Approximately 61 percent of bipolar patients abuse alcohol or other substances, a higher proportion than in any other psychiatric illness, including schizophrenia, major depression and anxiety disorders, and a rate that is ten times higher than that of the general population.

These patients are at greater risk for suicide and have more profound manic and depressive episodes. In addition, they have a difficult time adhering to treatments, which contributes to a Catch-22 of worsening health and cognitive functioning and increasing incidences of hospitalizations and use of costly psychiatric services.

“Patients with bipolar disorder and alcoholism are in a very precarious situation,” said lead author Ihsan Salloum, associate professor of psychiatry at the University’s School of Medicine. “They have high disability rates and ultimately the presence of these two disorders lead to higher death rates. Substance abuse makes it much more difficult for these individuals to stick with medication regimens. Our results show that valproate could be an important element to getting control of this dangerous combination of illnesses.”

The researchers found that patients who were given valproate in addition to their normal treatments drank less often and drank less overall.

Despite the serious nature of bipolar disorder combined with alcoholism, very few interventions to address both illnesses have been looked at. A number of issues have complicated the effort, including ethical problems relating to taking bipolar patients off of their medications to participate in a research study and problems relating to the difficulty in isolating the effects of a particular treatment on one set of symptoms, such as mania or drinking. This situation has created a serious gap in knowledge of how best to treat patients with both bipolar disorder and an addiction.
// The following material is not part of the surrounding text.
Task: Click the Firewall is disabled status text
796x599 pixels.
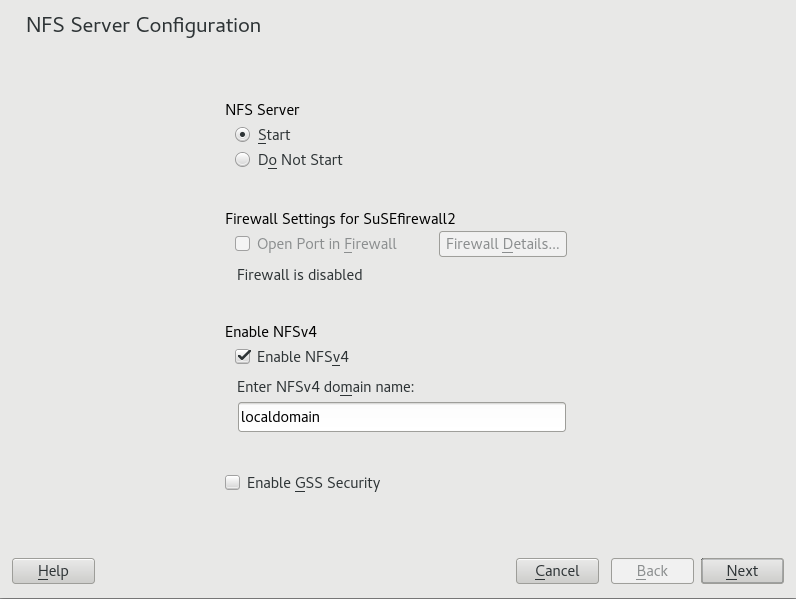Action: (299, 275)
This study was designed to address both issues. Patients were kept on their normal medication and therapy routine to avoid the danger of triggering mania or depression, and the study medication was added in a way that would allow the researchers to accurately measure its impact on drinking.

“This finding could have a significant impact on the quality of life for these patients,” said Salloum. “Most treatments for these individuals are designed to concentrate on the bipolar disorder with the hope that the alcoholism will ease as well. While common drugs used to treat bipolar disorder, such as lithium, can have a positive effect on regulating mood and preventing episodes of mania and depression, studies have shown it has no meaningful effect on drinking, a treatment rationale that leaves much to be desired in its effect on the associated, but equally significant illness of alcoholism.”
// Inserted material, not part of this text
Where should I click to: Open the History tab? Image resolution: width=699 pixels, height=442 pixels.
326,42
This study showed that valproate appears to decrease heavy drinking independent of measurable effect on mood state. Researchers believe the drug works by affecting the GABAergic system in the brain, affecting mechanisms involved in reducing both alcohol use and withdrawal symptoms.

Other researchers, all from Pitt, included: Jack R. Cornelius, professor of psychiatry; Dennis C. Daley, associate professor of psychiatry; Levent Kirisci, associate professor of pharmaceutical sciences; Jonathan M. Himmelhoch, professor of psychiatry, and Michael E. Thase, professor of psychiatry.

The study was funded by grants from the National Institute of Alcohol Abuse and Alcoholism and the National Institute of Mental Health.